Those lines of the material below that fall between its first line and the line with "oktober 2024 (537, 1328)", both included, are to be repeated exactly.

_ _ _ _ _ _ _

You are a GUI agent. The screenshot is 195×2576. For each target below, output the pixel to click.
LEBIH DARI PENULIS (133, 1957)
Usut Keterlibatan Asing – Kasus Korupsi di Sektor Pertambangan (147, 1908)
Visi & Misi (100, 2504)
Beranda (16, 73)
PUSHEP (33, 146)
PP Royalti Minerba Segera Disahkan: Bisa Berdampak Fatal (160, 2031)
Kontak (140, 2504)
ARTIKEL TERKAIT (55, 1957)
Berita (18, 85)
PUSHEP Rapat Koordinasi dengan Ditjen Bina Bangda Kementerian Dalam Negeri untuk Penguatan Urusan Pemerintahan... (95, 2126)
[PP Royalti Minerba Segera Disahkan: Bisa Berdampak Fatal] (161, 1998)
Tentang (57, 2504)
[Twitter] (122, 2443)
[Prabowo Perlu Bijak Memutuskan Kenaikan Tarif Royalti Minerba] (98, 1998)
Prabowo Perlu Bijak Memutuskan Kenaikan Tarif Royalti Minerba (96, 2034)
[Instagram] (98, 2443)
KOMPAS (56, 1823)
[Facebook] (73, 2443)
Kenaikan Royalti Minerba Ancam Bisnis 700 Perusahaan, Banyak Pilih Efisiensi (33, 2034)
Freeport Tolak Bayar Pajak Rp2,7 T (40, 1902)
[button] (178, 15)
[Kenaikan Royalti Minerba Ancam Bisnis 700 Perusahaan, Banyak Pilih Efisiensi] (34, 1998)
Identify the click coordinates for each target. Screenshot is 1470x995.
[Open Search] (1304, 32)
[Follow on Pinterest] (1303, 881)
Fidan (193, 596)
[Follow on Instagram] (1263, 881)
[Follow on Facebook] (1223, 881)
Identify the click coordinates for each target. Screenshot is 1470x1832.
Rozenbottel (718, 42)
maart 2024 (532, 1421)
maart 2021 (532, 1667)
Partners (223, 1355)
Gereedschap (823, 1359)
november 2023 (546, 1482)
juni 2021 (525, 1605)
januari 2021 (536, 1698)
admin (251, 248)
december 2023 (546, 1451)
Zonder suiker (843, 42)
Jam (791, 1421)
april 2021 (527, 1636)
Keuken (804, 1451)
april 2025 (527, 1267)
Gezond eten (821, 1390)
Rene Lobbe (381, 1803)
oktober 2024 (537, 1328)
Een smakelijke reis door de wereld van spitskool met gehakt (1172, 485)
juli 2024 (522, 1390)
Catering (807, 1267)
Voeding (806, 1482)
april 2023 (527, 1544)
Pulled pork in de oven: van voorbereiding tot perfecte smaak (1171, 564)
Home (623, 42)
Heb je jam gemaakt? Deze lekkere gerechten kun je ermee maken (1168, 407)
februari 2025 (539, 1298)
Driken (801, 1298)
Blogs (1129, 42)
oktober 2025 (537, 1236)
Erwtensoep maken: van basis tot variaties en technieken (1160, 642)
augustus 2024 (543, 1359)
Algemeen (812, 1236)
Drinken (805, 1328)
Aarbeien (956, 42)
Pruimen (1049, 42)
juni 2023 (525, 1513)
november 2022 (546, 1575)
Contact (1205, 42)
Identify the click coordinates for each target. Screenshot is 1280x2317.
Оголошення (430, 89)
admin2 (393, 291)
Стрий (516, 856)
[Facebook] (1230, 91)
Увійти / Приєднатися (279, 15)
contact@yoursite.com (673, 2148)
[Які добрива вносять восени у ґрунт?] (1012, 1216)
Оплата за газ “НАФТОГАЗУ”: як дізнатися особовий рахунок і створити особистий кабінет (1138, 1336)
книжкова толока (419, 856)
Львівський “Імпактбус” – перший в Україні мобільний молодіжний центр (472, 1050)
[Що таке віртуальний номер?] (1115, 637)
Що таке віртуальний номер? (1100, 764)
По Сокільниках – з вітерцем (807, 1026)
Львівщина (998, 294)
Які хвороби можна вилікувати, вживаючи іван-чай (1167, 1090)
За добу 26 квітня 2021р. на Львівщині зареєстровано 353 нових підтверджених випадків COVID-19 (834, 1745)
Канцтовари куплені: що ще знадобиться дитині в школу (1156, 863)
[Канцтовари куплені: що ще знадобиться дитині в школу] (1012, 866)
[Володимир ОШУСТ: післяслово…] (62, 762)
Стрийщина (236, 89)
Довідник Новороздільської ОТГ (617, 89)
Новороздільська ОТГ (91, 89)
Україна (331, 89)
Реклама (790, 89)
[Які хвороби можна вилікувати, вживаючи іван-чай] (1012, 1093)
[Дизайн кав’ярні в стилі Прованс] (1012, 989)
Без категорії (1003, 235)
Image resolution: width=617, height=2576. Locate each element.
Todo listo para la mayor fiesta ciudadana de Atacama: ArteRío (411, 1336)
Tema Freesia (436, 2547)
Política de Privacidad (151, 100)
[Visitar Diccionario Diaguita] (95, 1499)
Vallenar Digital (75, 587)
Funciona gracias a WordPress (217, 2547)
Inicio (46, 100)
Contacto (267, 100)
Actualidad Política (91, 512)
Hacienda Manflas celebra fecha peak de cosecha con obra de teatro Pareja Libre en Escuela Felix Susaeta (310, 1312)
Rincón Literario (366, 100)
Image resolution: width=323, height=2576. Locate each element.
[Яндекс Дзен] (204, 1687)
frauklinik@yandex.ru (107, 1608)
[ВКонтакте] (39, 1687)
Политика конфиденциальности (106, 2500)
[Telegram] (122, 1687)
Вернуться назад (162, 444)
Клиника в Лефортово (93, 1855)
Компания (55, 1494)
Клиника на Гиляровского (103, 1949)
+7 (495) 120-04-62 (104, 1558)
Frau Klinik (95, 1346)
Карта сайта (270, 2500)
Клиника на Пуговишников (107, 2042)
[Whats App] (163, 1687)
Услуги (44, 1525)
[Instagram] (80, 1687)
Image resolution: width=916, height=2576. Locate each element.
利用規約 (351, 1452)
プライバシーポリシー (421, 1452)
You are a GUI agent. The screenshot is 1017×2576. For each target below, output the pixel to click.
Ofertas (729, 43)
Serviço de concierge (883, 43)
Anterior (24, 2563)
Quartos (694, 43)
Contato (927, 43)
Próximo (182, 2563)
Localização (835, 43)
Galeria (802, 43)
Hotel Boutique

_ _ _ _ _ _ _

Exercise output:
You are a GUI agent. The screenshot is 195×2576. For each target below, output the pixel to click.
LEBIH DARI PENULIS (133, 1957)
Usut Keterlibatan Asing – Kasus Korupsi di Sektor Pertambangan (147, 1908)
Visi & Misi (100, 2504)
Beranda (16, 73)
PUSHEP (33, 146)
PP Royalti Minerba Segera Disahkan: Bisa Berdampak Fatal (160, 2031)
Kontak (140, 2504)
ARTIKEL TERKAIT (55, 1957)
Berita (18, 85)
PUSHEP Rapat Koordinasi dengan Ditjen Bina Bangda Kementerian Dalam Negeri untuk Penguatan Urusan Pemerintahan... (95, 2126)
[PP Royalti Minerba Segera Disahkan: Bisa Berdampak Fatal] (161, 1998)
Tentang (57, 2504)
[Twitter] (122, 2443)
[Prabowo Perlu Bijak Memutuskan Kenaikan Tarif Royalti Minerba] (98, 1998)
Prabowo Perlu Bijak Memutuskan Kenaikan Tarif Royalti Minerba (96, 2034)
[Instagram] (98, 2443)
KOMPAS (56, 1823)
[Facebook] (73, 2443)
Kenaikan Royalti Minerba Ancam Bisnis 700 Perusahaan, Banyak Pilih Efisiensi (33, 2034)
Freeport Tolak Bayar Pajak Rp2,7 T (40, 1902)
[button] (178, 15)
[Kenaikan Royalti Minerba Ancam Bisnis 700 Perusahaan, Banyak Pilih Efisiensi] (34, 1998)
Identify the click coordinates for each target. Screenshot is 1470x995.
[Open Search] (1304, 32)
[Follow on Pinterest] (1303, 881)
Fidan (193, 596)
[Follow on Instagram] (1263, 881)
[Follow on Facebook] (1223, 881)
Identify the click coordinates for each target. Screenshot is 1470x1832.
Rozenbottel (718, 42)
maart 2024 (532, 1421)
maart 2021 (532, 1667)
Partners (223, 1355)
Gereedschap (823, 1359)
november 2023 (546, 1482)
juni 2021 (525, 1605)
januari 2021 (536, 1698)
admin (251, 248)
december 2023 (546, 1451)
Zonder suiker (843, 42)
Jam (791, 1421)
april 2021 (527, 1636)
Keuken (804, 1451)
april 2025 (527, 1267)
Gezond eten (821, 1390)
Rene Lobbe (381, 1803)
oktober 2024 (537, 1328)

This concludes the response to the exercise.